● **DATA RECORDS**:
------------------------------------

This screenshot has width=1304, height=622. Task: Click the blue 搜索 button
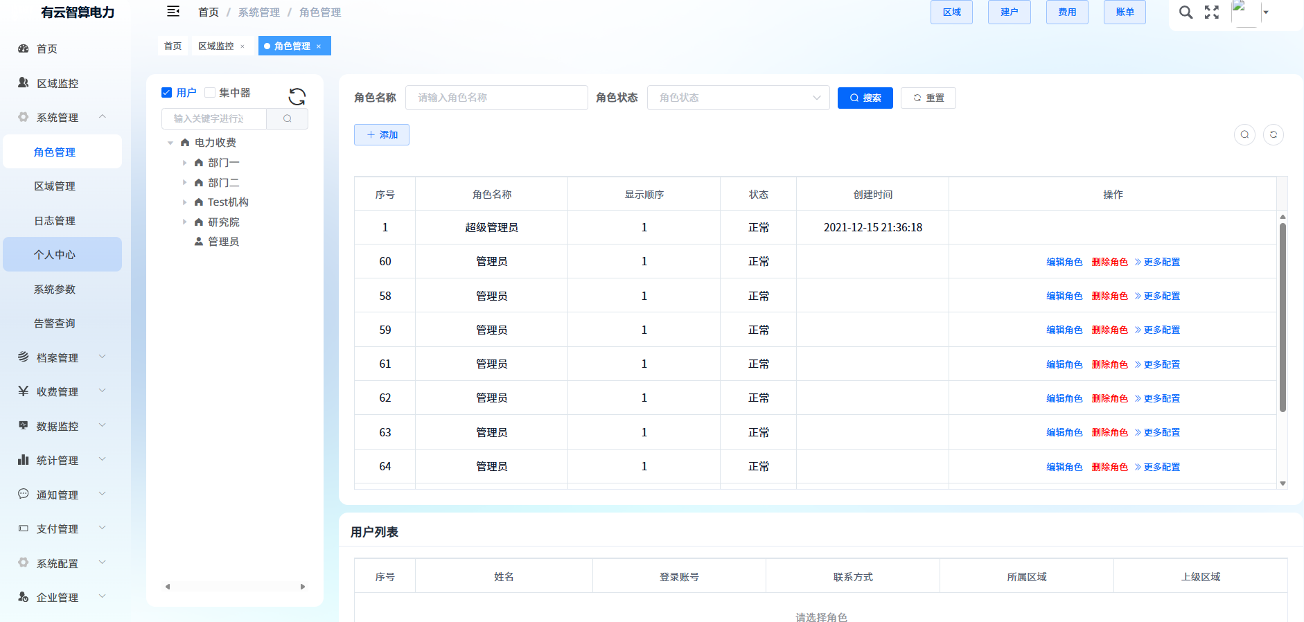[x=865, y=98]
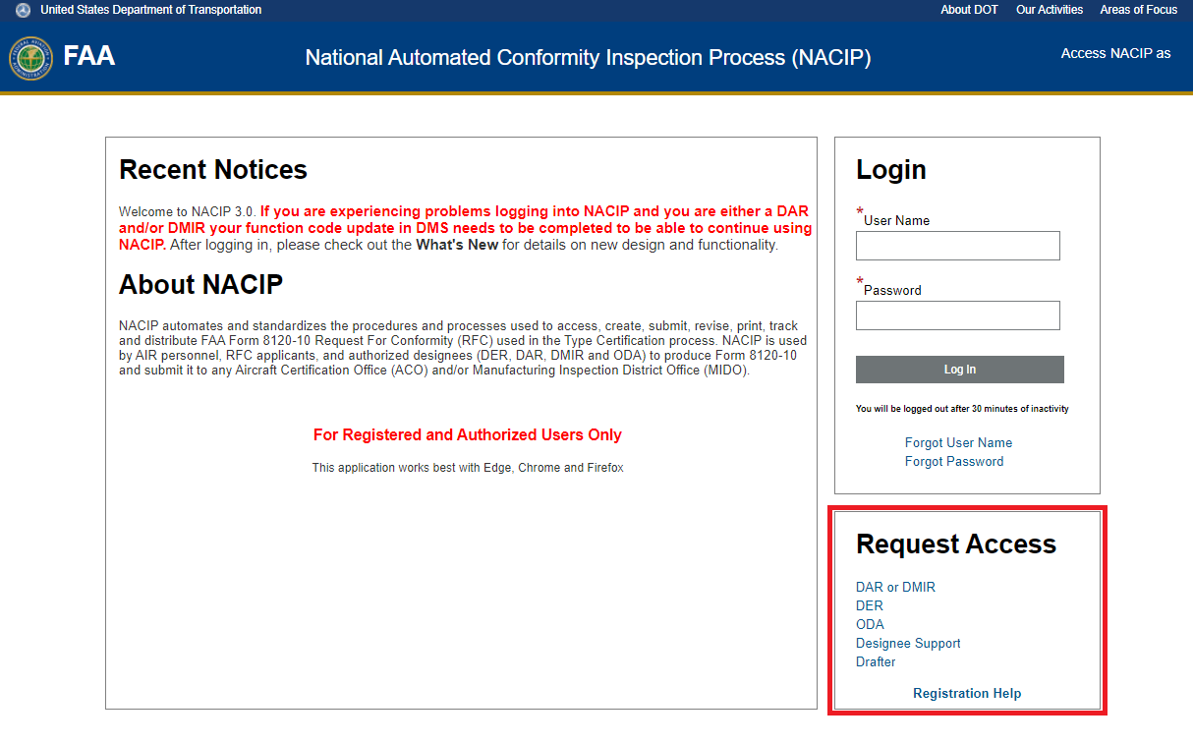The image size is (1193, 744).
Task: Click the NACIP page title in header
Action: pos(588,58)
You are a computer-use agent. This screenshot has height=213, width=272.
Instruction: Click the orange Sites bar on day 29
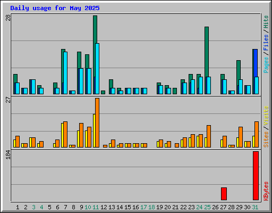241,137
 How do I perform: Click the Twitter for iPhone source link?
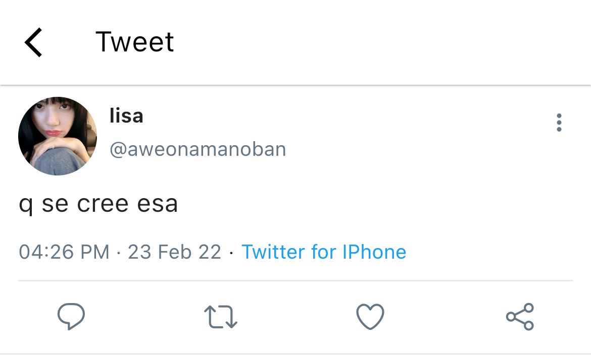(x=324, y=252)
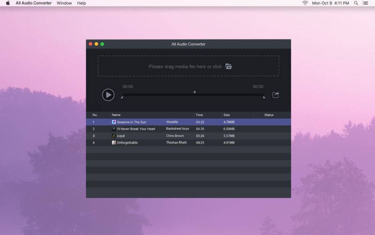Click the right trim end marker
375x235 pixels.
point(264,97)
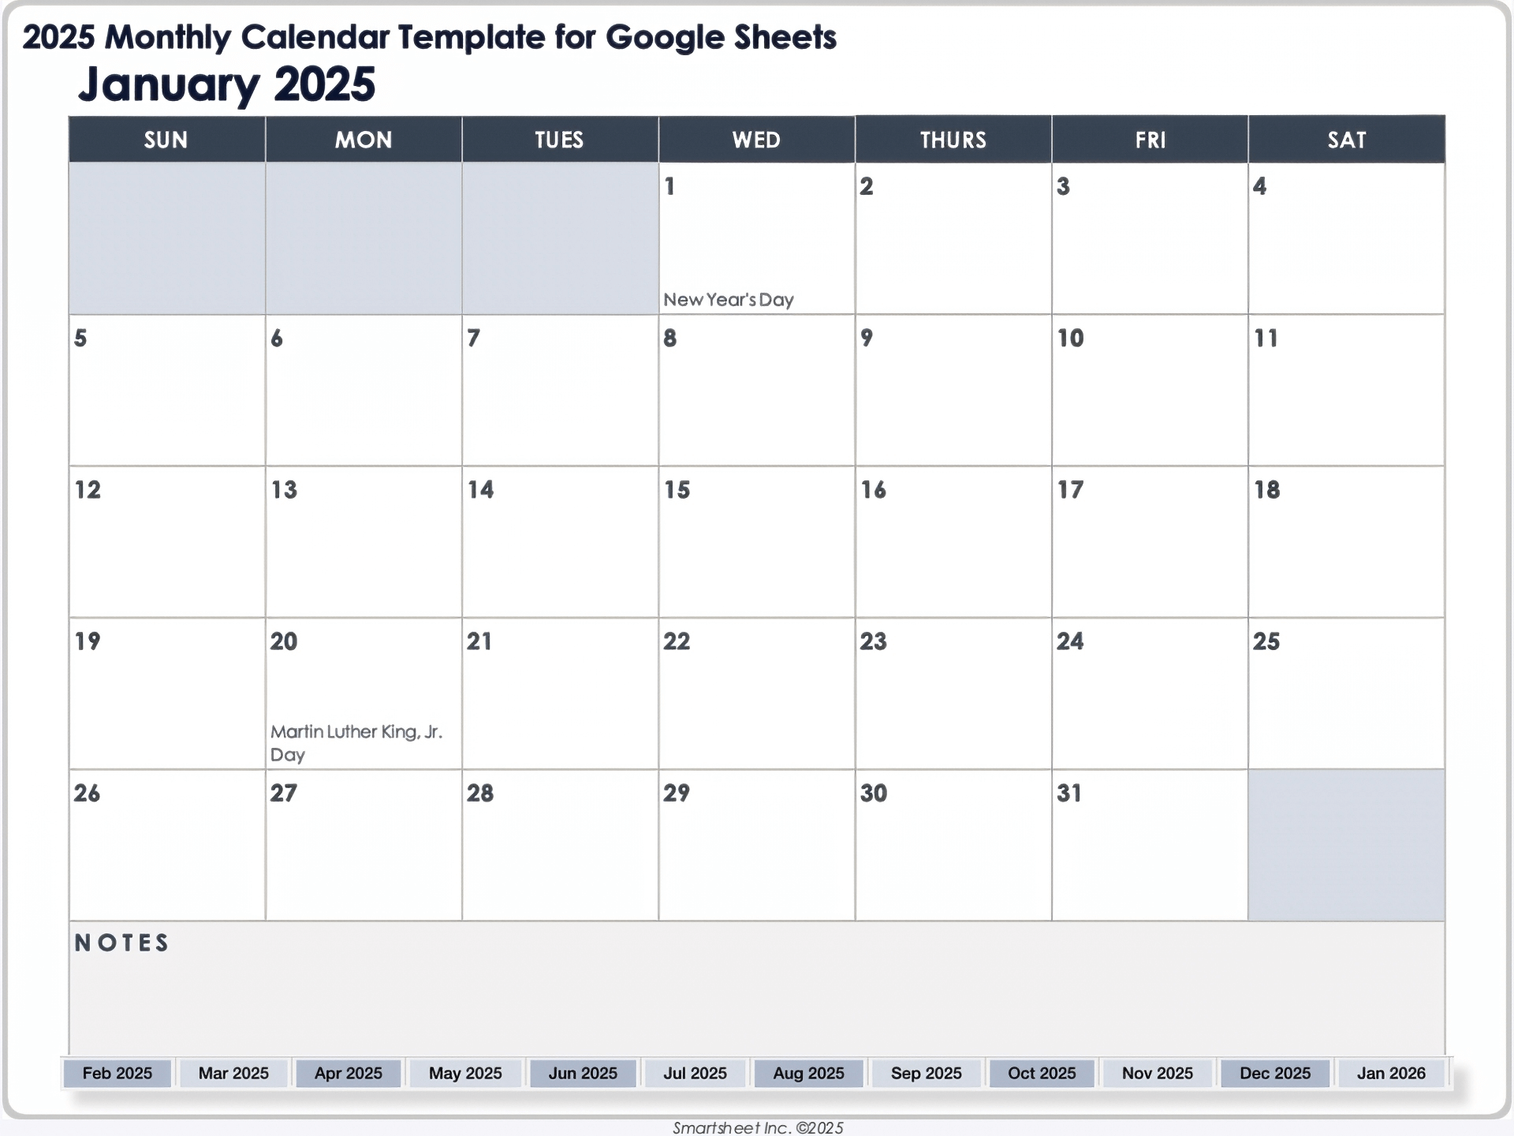Screen dimensions: 1514x1136
Task: Select the Jan 2026 tab
Action: 1391,1073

------------------------------------

● **TASK DESCRIPTION**:
Although the records contain pictures, only the text should be copied, exactly as it stands.

● **WRITTEN RESPONSE**:
This screenshot has width=1304, height=622. Task: Click the blue 搜索 button
[x=865, y=98]
The image size is (1193, 744).
Task: Click the NACIP page title in header
Action: pos(588,58)
You are a computer-use agent. This screenshot has height=213, width=272.
Instruction: Click the orange Sites bar on day 29
241,137
 How do I perform: Click the Twitter for iPhone source link?
(x=324, y=252)
Click the right trim end marker
375x235 pixels.
point(264,97)
Screen dimensions: 1514x1136
Task: Select the Jan 2026 tab
Action: 1391,1073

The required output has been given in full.